A iniciativa é promovida pela Academia Portuguesa da Água e pela Taipas Turitermas, contando com o apoio institucional do Município de Guimarães. A sessão terá lugar a partir das 14h30, no Auditório Prof. Mário Rodrigues, na Escola Básica 2,3 das Caldas das Taipas, reunindo especialistas, investigadores e representantes de instituições ligadas à água, ao património e ao termalismo.
Publicada em 1726, a obra Aquilégio Medicinal constitui um importante testemunho sobre o conhecimento das águas minerais e termais em Portugal. Três séculos depois, a efeméride será assinalada com um programa que pretende estabelecer uma ponte entre a história, a ciência e a valorização do património termal.
Os trabalhos serão moderados por Cristina Calheiros, vice-presidente da Academia Portuguesa da Água, e estarão organizados em dois painéis temáticos.

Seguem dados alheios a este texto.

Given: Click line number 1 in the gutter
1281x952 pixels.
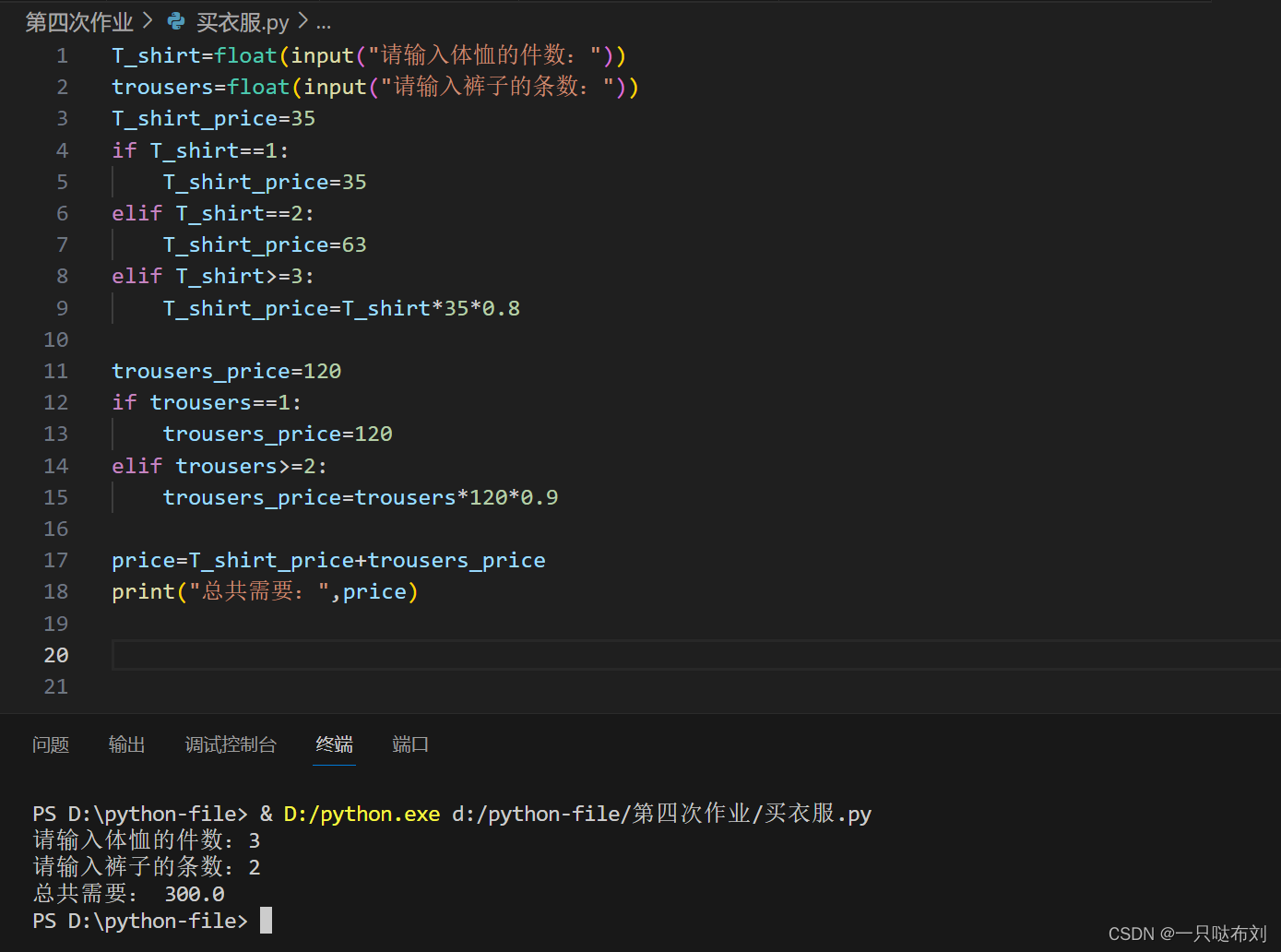Looking at the screenshot, I should (62, 54).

No primeiro, Maria da Graça Pinho da Cruz, embaixadora da Academia Portuguesa da Água para a investigação histórica, apresentará a comunicação “Francisco da Fonseca Henriques: Vida, Obra e Imagem”. Seguir-se-á a intervenção do geólogo Manuel Abrunhosa, dedicada ao tema “A Hidrogeologia das Caldas das Taipas nos 300 Anos do Aquilégio Medicinal (1726-2026) de Francisco da Fonseca Henriques”. O segundo painel contará com a participação de Carlos Marques, com a comunicação “Uma Homenagem ao frei carmelita Cristóvão dos Reis: Reflexões”, e de Vasco Pombeiro de Sousa, que abordará a importância da qualidade da água na comunicação “Segurança no controlo de qualidade da Água, faz dela ouro”.
Um dos momentos centrais da sessão será a assinatura de um Protocolo de Colaboração entre a Academia Portuguesa da Água e a Taipas Turitermas, reforçando a cooperação entre as duas entidades na promoção do conhecimento científico, da investigação e da valorização do património ligado à água e ao termalismo.
O encerramento estará a cargo de Maria do Rosário Norton, presidente da Academia Portuguesa da Água, seguindo-se um momento musical protagonizado pela Universidade do Minho.
A organização destaca que a realização desta iniciativa nas Caldas das Taipas assume um significado especial, tendo em conta a forte tradição termal da vila e o papel que as suas águas desempenham há séculos na identidade e no desenvolvimento do território.